這種方法的原理是，當(dāng)細(xì)胞長(zhǎng)到融合成單層狀態(tài)時(shí)，在融合的單層細(xì)胞上人為制造一個(gè)空白區(qū)域，稱為“劃痕”。劃痕邊緣的細(xì)胞會(huì)逐漸進(jìn)入空白區(qū)域使“劃痕”愈合。

基本的步驟包括“劃痕”的制造，細(xì)胞遷移期間圖像的獲得以及后期數(shù)據(jù)的處理。
 

優(yōu)點(diǎn)：

1，在一定程度上模擬了體內(nèi)細(xì)胞遷移的過(guò)程。

2, 非常適合研究細(xì)胞與胞外基質(zhì)（ECM），細(xì)胞與細(xì)胞之間相互作用引起的細(xì)胞 遷移。

3，與包括活細(xì)胞成像在內(nèi)的顯微鏡系統(tǒng)兼容，可用于分析細(xì)胞間的相互作用。

4，研究細(xì)胞遷移的體外實(shí)驗(yàn)中zui簡(jiǎn)單的方法。

傳統(tǒng)實(shí)驗(yàn)方法
 

實(shí)驗(yàn)步驟：

1，培養(yǎng)板接種細(xì)胞之前先用marker筆在12孔板背面畫橫線標(biāo)記（方便拍照時(shí)定位同一 個(gè)視野）。

2，細(xì)胞消化后接入12孔板，數(shù)量以貼壁后鋪滿板底為宜（數(shù)量少時(shí)可培養(yǎng)一段時(shí)間至鋪滿板底）。

3,，細(xì)胞鋪滿板底后，用1ml槍頭垂直于孔板制造細(xì)胞劃痕，盡量保證各個(gè)劃痕寬度一致。（人工槍頭制造劃痕難以保證劃痕寬度的一致性，影響實(shí)驗(yàn)結(jié)果，這也是該方法大的缺陷。
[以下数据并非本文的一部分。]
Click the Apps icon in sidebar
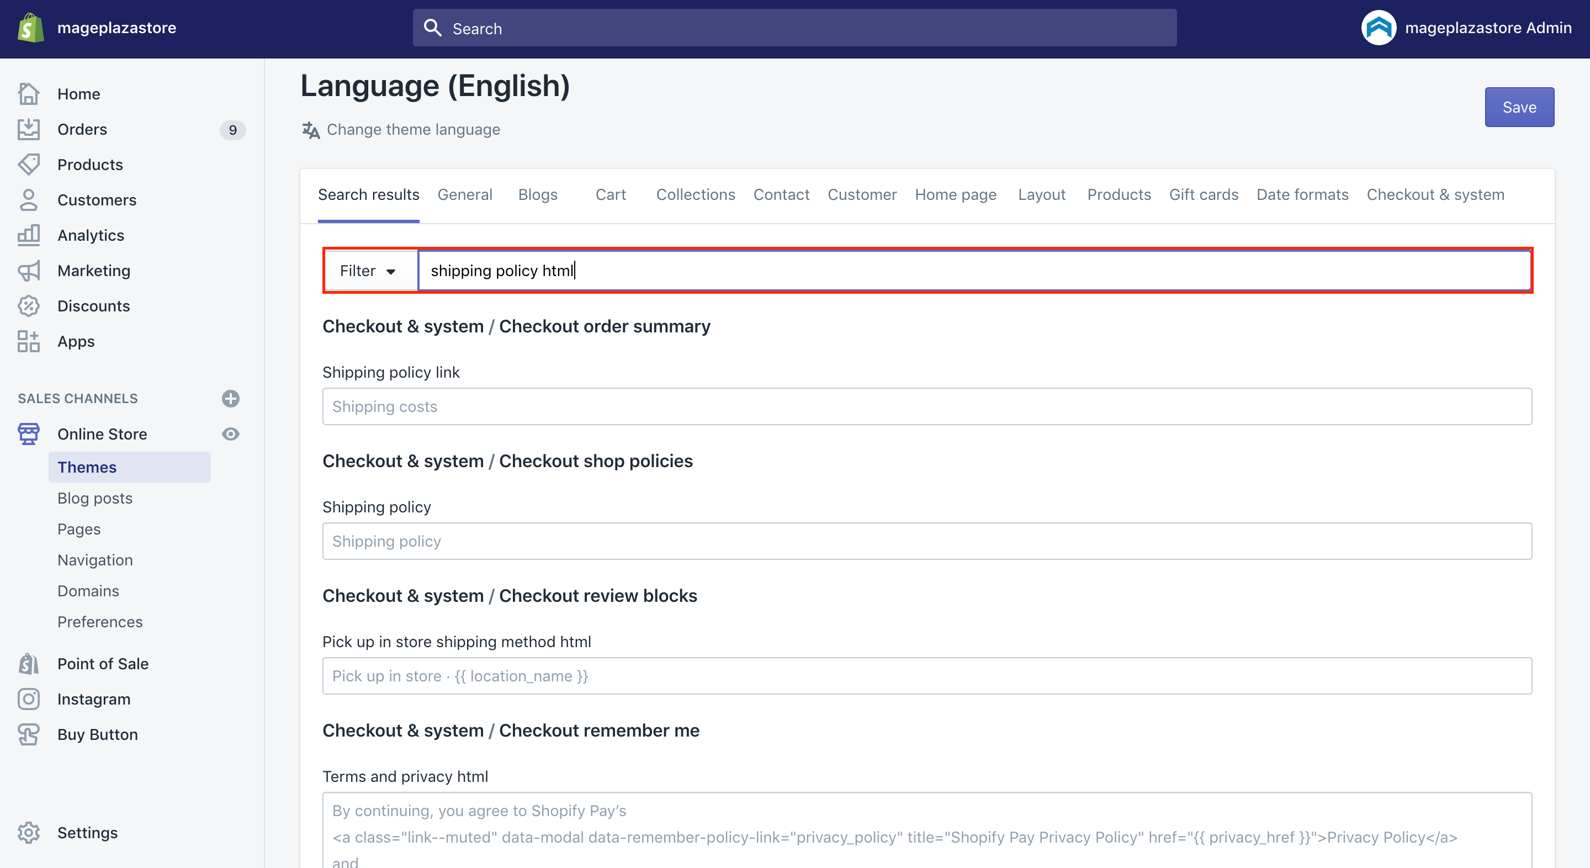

）

4，吸去細(xì)胞培養(yǎng)液，用PBS沖洗孔板三次，洗去劃痕產(chǎn)生的細(xì)胞碎片。

5，加入無(wú)血清培養(yǎng)基，拍照記錄。

6，將培養(yǎng)板放入培養(yǎng)箱培養(yǎng)，每隔4-6小時(shí)取出拍照。

7，根據(jù)收集圖片數(shù)據(jù)分析實(shí)驗(yàn)結(jié)果。

Culture Insert方法

1，準(zhǔn)備細(xì)胞，培養(yǎng)液，culture Insert。

2，將細(xì)胞接種于Dish中間的Insert，細(xì)胞長(zhǎng)滿Insert 區(qū)域后用鑷子移除Insert即可產(chǎn)生500μm寬度的劃痕。

3，每隔4-6小時(shí)拍照記錄。

4，根據(jù)收集圖片數(shù)據(jù)分析實(shí)驗(yàn)結(jié)果。